2)すべての生産モデルはハードウェアー、ソフトウェアーともに同等であるのに、ユーザーが支払った金額でソフトウェアー的に機能が制限されるのは不愉快である。なんとベーシックモデルにはSIMVとPSV、VCしか搭載されていない。PRVCやVC、AutoMode、Bi-Ventは言うに及ばず、PCVですらオプション扱いである。決して安くないServo iにPCVすら標準搭載がないのは理解に苦しむ。何も熟慮せず(人任せにして)購入したServo iが、値切りに値切って安く買ったServo sと性能が同じだったという笑うに笑えない事態がおこっている。車に例えれば、高価なベンツにパワーウィンドウやリアワイパー、エアコンがついていないようなものである。一般的な日本人ユーザーの心情として製造コストに見合った価格には納得いくが、ソフト的な事柄すべてに高額な価格設定をしていることに不快感を感じる。この路線で行くなら、機能が高まればそれに見合って価格が高騰することになる。パソコンや家庭電化製品の感覚で言えば、改良や技術の進歩は当然であり、それに対して高額のオプション費用を要求するのは進歩を無視した役人的発想である。こうした価格設定が容認されるなら現在のパソコンは1台100億を超える価格設定になるはず。ちなみにライバルの米国製のVELAは標準で各種モードてんこ盛りで廉価機の価格帯になっているので、ソフト自体にコストがそれ程かかっているとは思えない。ニューポート社のe360はほぼ半額でソフトウェアー満載である。日本国内においては、さすがのサーボも営業上、実際の販売現場ではレス仕様で見積もりを出し、納入時にオプション機能をサービスしている模様である。しかしこうした販売形態は異常である。
3)肺メカニクスを表示するのにも、高額なオプションが必要なのは理解できない。
4)特殊な状況ではあるが、PRVCやBi-Ventモードでも吸気相途中に急激な呼気があると気道内圧がアラームレベルまで上昇してしまう。つまり呼気弁での圧リリーフが遅い。カタログ上だけで言えば、吸気側の圧制御系の応答性はEvitaに比べると圧倒的に良いが、極端な状況下では、グラフィック画面上オーバーシュートによる圧スパイクや圧リリーフが遅いための圧スパイクなどの現象が観察しうる。この原因は呼気弁の圧制御ソフトの問題であろう。Bi-Ventであっても機械内部では吸気相と呼気相の区別があり吸気相では呼気弁を安全圧で閉じているため、急激な呼気の開始があると、呼気弁の解放が遅れて急激な圧スパイクを生じる。ちなみにEvitaではCPAP圧が経時的に変化する形で吸気弁と呼気弁が制御されているので、設定圧以上のガスは呼気弁よりリリーフされる。そのため圧波形にスパイクはほとんど認めずあったとしても1cmH2O程度である。そのかわり、リリーフ時には呼気弁よりギューっと不快音を生じることもある。

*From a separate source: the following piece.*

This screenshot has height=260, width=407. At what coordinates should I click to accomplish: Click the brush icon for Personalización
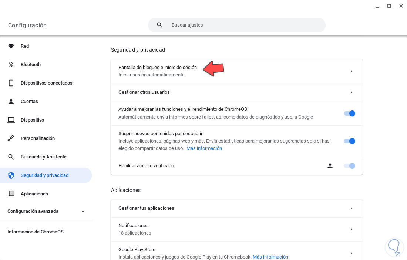11,138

5)吸気ガスが流れる音、呼気ガスが排出される音は、昔のサーボも最新のサーボも構造が違うのに同じ音がするのは、自動車の排気音がメーカー毎に独特の音があるのに似ていて興味深い。ただし、個人的な好みで言えば、サーボの音はシュノーケルなど細い管を通じて呼吸をしているような息苦しさを感じさせる音なので印象は良くない。

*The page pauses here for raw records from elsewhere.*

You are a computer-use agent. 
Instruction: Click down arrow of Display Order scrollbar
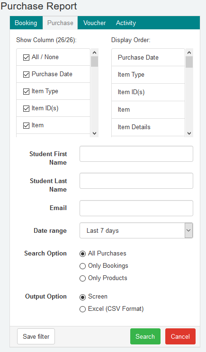[x=189, y=133]
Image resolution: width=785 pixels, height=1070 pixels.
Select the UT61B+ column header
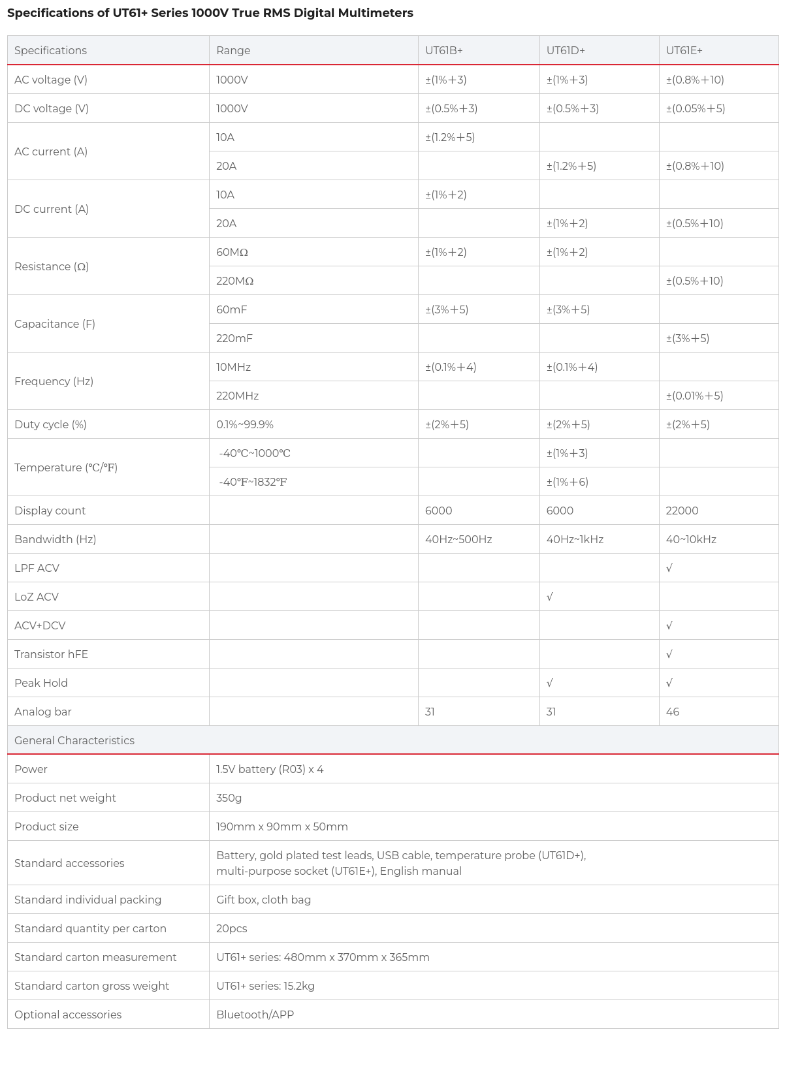pos(444,50)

6)おそらくハードウェアの性能は世界最高であろう。しかしながら、制御ソフトがこれを生かし切れていない。ハードウェアー性能の劣るEvita に対して、総合的な評価において決して勝っているとは言えない。操作体系の熟成度や、呼気弁の制御ソフトを含めた圧制御技術、ガス流量制御技術、においてノウハウに歴然とした差がある。新生児モードでもトリガーにリーク補正機能がないので、せっかくの世界最高クラスのトリガー感度を生かしていない。
7)始動開始時にテストシーケンスを要求されるのは面倒である。これはできるだけニューマティック回路を単純にするという設計思想による仕様の問題ではある。しかし、どれだけユーザーの理解を得られるか疑問である。
8)必要なオプションを装備するととても割高になる。